Kendi mektebinden yetişenlerin hemen hepsi bu işi yaparak borçlarını ödediler. Sıra şimdi onundur.

HAKKI SÜHA GEZGİN, EDEBİ PORTRELER


HÜSEYİN SİRET ÖZSEVER-3

Amir, hâkim, talip, sahip varsa eğer toprakta; 

O da millet, o da millet, o da millet mutlaka.

Hüseyin Siret Özsever

HAYATI: 1872’de İstanbul’da doğdu. Zaptiye Mektupçusu Süleyman Bey’-in oğludur. Mülkiye’nin birinci döneminde okuduktan sonra Moda’daki Frenkler —şimdiki Saint Joseph— okuluna devam etti.

Hariciye Mektubî kaleminde, Nafia Nezareti tercüme odasında çalıştı. Servetifünün dergisinin kapatılıp topluluğun dağıtılışı sırasında Adıyaman’a —o zaman adı Hısnmansur— sürgün edildi. Bir süre sonra buradan, bir yolunu bulup, Avrupa’ya kaçtı. 1908’den sonra yurda dönüşünde Bursa Mektupçuluğuma atandı. Ayrıca Bursa Lisesi’nde edebiyat da okuttu. İstanbul’a gelip Dâhiliye ve Hariciye matbuat müdürlüklerinde bulunduysa da meşrutiyet hükümetiyle de anlaşmazlığa düşerek yeniden Avrupa’ya kaçtı. 1918 yılında yurda döndükten sonra artık siyasi görev almadı. Çeşitli okullarda edebiyat öğretmenliği yaptı. Son görevi Darüşşafaka Lisesi edebiyat öğretmenliği idi.

1959’da İstanbul’da ölen Hüseyin Sîret Özsever, Servetifünün topluluğunun hayattan ayrılan en son temsilcisi oldu.

EDEBEÎ KİŞİLİĞİ ve ESERLERİ: Asıl adı Hamdullah Sîret olan şairin adını Tevfik Fikret, «Hüseyin Sîret»e çevirmiştir. Kendisi de Mehmet Tevfik adını «Tevfik Fikret» yaparak, böylelikle Servetifünün ailesi arasındaki fikir ve duygu birliğine canlı bir örnek göstermek istemişti.

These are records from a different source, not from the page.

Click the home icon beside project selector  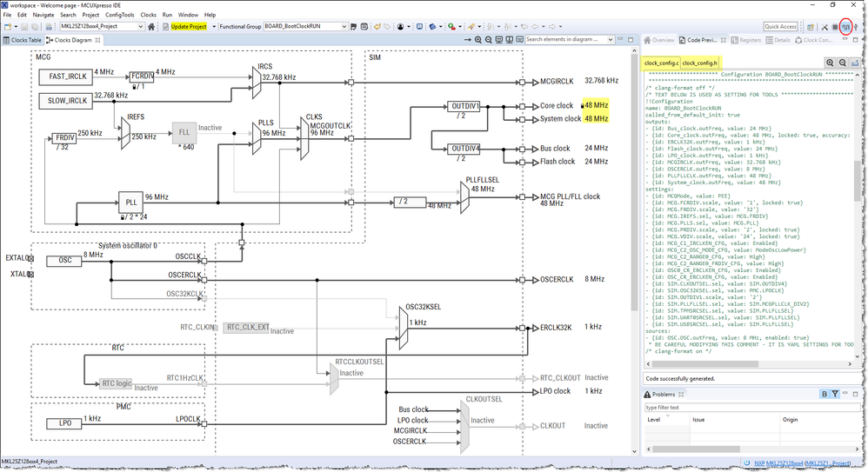click(150, 27)
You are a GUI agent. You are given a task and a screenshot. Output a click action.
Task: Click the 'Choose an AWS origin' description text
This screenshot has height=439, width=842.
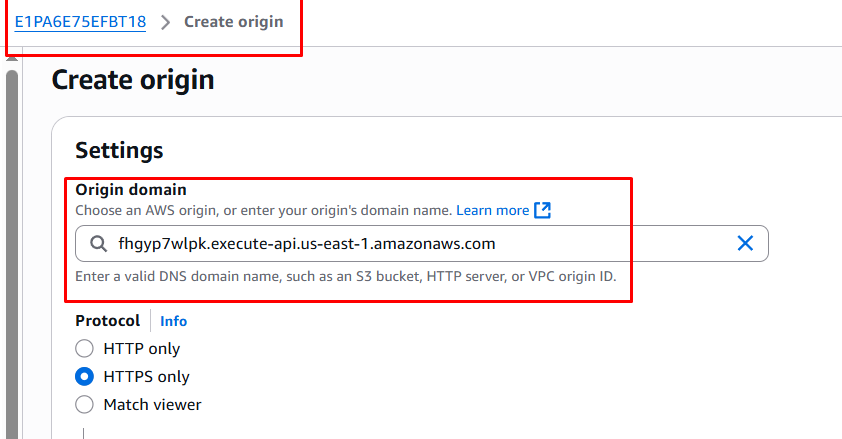[x=264, y=210]

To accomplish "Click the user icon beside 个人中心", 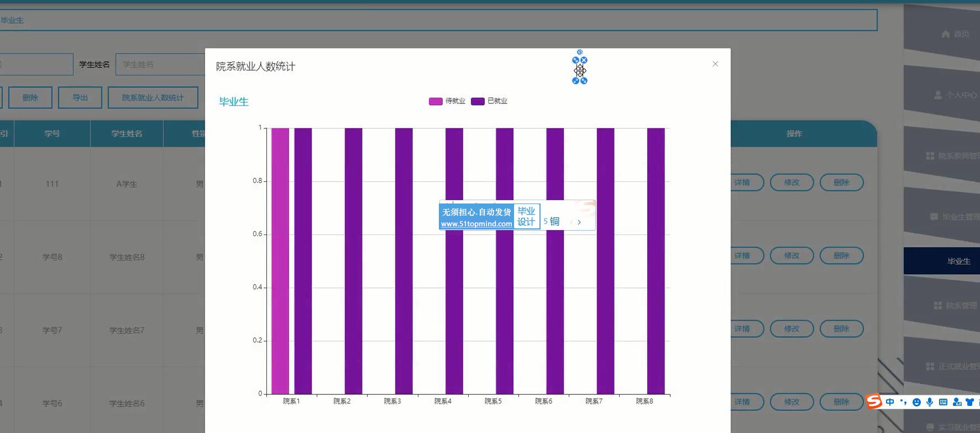I will click(x=938, y=95).
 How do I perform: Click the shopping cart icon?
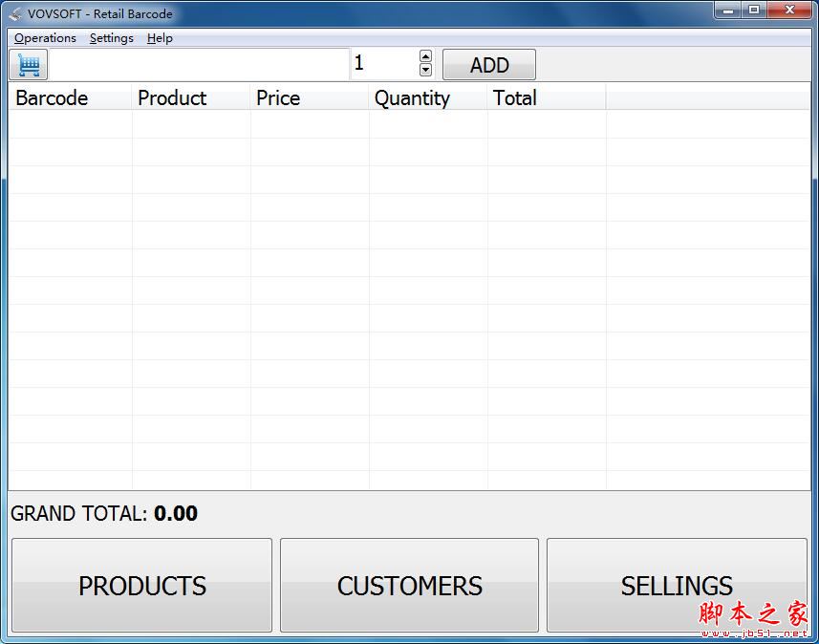pos(28,64)
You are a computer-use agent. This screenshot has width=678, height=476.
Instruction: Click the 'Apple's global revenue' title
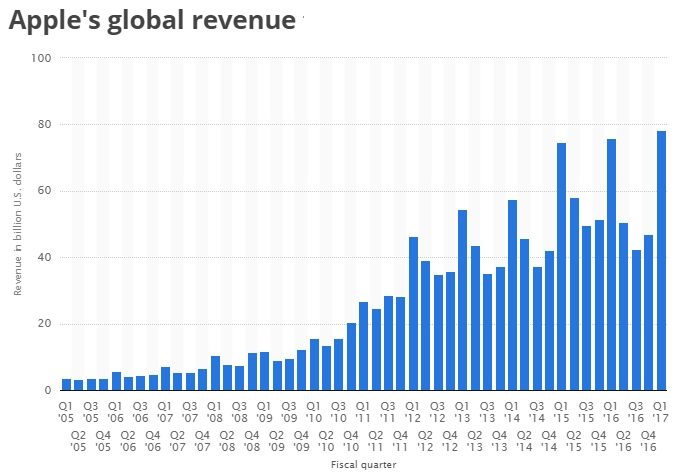point(152,20)

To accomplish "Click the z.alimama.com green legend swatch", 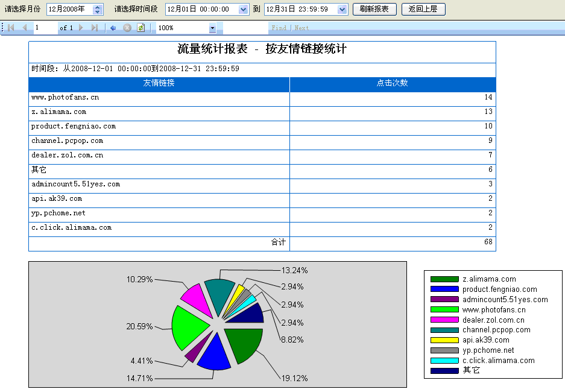I will pyautogui.click(x=444, y=279).
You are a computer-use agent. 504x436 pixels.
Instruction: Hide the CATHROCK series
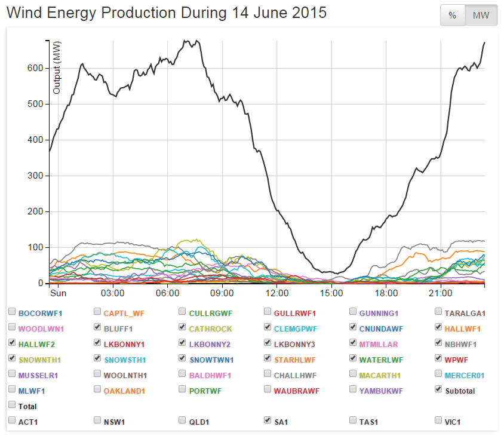183,327
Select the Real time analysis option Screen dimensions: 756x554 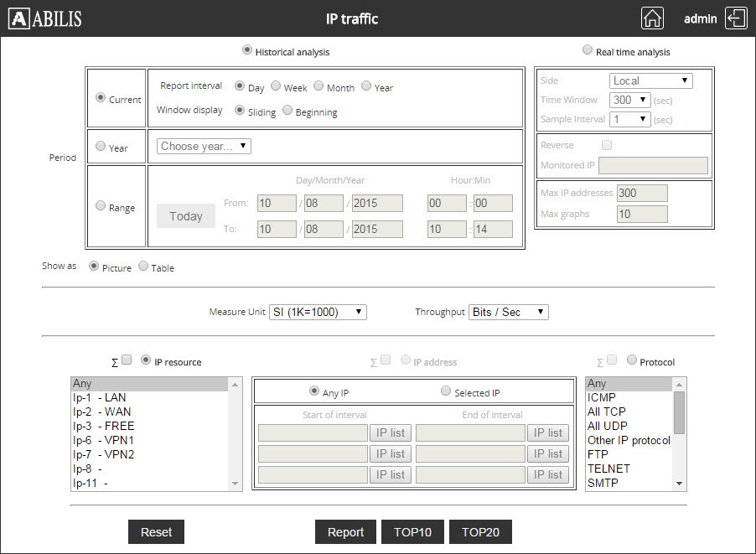(x=588, y=50)
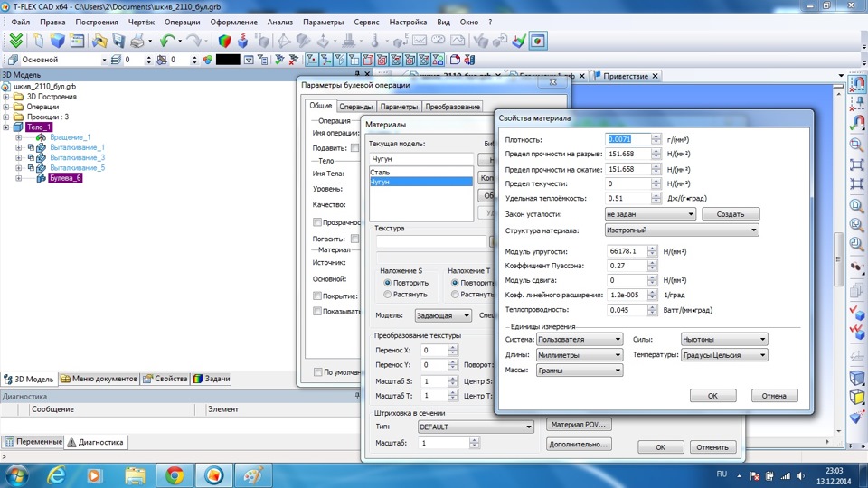Click the New document toolbar icon
This screenshot has width=868, height=488.
point(38,41)
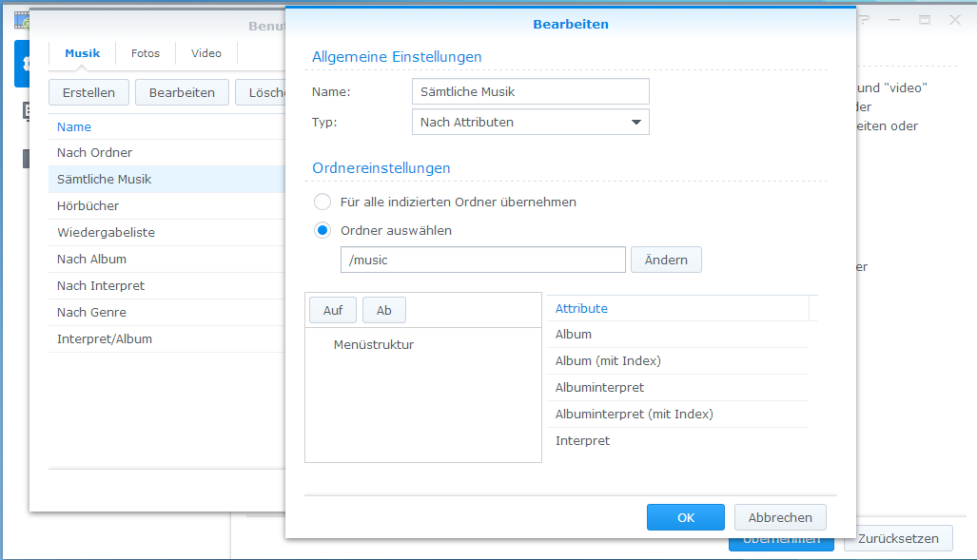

Hüseyin Sîret, Servetifünün şairleri içinde duygusal yönü ve lirizmi en belirgin bir şair olarak tanınmıştır. Konularını, özellikle bu topluluk içinde iken, hemen daima hisli ve ince temalardan seçmiş; aşk, özlem, gurbet ve tabiat güzellikleri üzerine manzumeler düzenlemiştir. İlk şiirlerinde Fikret’in tekniği ve Cenap’ın zorâki duygusallığı göze çarpar. Dil ve anlatımda öteki Servetifünun’culardan pek ayrılmayan Hüseyin Sîret, sonraları dilde belirli bir duruluğa yöneldikten başka, aruz yerine hece de kullandı. Hüseyin Sîret manzumelerinde kalbinin sesini en çok dile getiren Servetifünün şairi olarak ün yapmış bir sanatçıdır.

Hüseyin Sîret’in üç şiir kitabının adları şunlardır: Leyâl-i Girîzân (Servetifünun dönemi şiirleri); Bağbozumu (yeni tarza yönelik şiirleri); Kıvılcımlı Kül (son şiirleri).

Şairin bunlar dışında, Mecmua-i Ebuzziya adlı dergide tefrika edilmiş Anadolu Mektupları başlıklı makale ve sohbet dizisi bulunmaktadır.